4.4 De Commissie concludeert dat de klachten van Consument deels gegrond zijn. Een en ander heeft niet tot concrete financiële schade geleid. De handelwijze van Verzekeraar is voor de Commissie wel aanleiding voor het toekennen van een schadevergoeding. De Commissie begroot deze ex aequo et bono op € 50,00.

5. Beslissing

De Commissie beslist dat Verzekeraar binnen vier weken na de dag waarop een afschrift van deze beslissing aan partijen is verstuurd, aan Consument vergoedt een bedrag van € 50,00.

De uitspraak heeft de vorm van een niet-bindend advies. Tegen deze uitspraak staat geen hoger beroep open bij de Commissie van Beroep Financiële Dienstverlening. U kunt de zaak nog wel aan de rechter voorleggen.

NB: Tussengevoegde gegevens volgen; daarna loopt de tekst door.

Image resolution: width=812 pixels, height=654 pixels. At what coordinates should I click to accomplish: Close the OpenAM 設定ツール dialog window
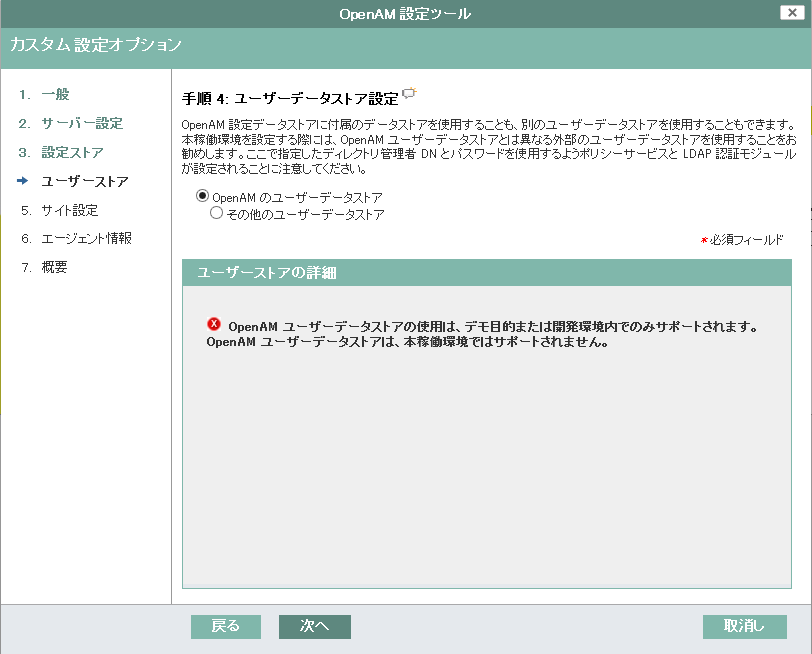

U kunt, binnen twee weken na de verzenddatum van deze uitspraak, bij de Voorzitter van de Geschillencommissie Financiële Dienstverlening schriftelijk een verzoek indienen tot herstel van kennelijke vergissingen in de uitspraak. U moet daarbij met name denken aan correctie van reken- of schrijffouten en verbetering van namen en data. De volledige procedure met de termijnen die daarbij in acht moeten worden genomen staat beschreven in artikel 46 van het Reglement.